From: Christian Brauner <brauner@kernel.org>
To: linux-fsdevel@vger.kernel.org
Cc: Alexander Viro <viro@zeniv.linux.org.uk>, Jan Kara <jack@suse.cz>,
Linus Torvalds <torvalds@linux-foundation.org>,
Jens Axboe <axboe@kernel.dk>,
"Christian Brauner (Amutable)" <brauner@kernel.org>
Subject: [PATCH 13/17] eventpoll: extract lock dance from do_epoll_ctl() into ep_ctl_lock()
Date: Fri, 24 Apr 2026 15:46:44 +0200 [thread overview]

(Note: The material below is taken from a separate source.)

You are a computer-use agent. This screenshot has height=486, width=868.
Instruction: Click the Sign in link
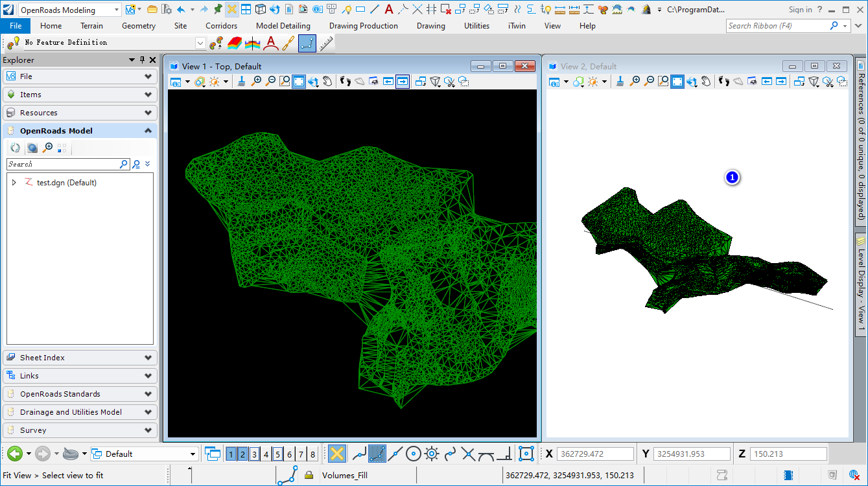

Message-ID: <20260424-work-epoll-rework-v1-13-249ed00a20f3@kernel.org> (raw)
In-Reply-To: <20260424-work-epoll-rework-v1-0-249ed00a20f3@kernel.org>
do_epoll_ctl() interleaved three concerns in one body: input
validation, the ep->mtx + epnested_mutex acquisition dance for
EPOLL_CTL_ADD on potentially-nested topologies, and the op dispatch
with final unlock. The middle concern is the error-prone one; the
error_tgt_fput label existed mainly to orchestrate it.
Extract the acquisition as ep_ctl_lock() and the release as
ep_ctl_unlock(). ep_ctl_lock() always takes ep->mtx and, for
EPOLL_CTL_ADD on a topology that can change, additionally runs the
loop / path check under epnested_mutex. The return value is a
ternary:
0 ep->mtx held.
1 ep->mtx AND epnested_mutex held (full-check mode).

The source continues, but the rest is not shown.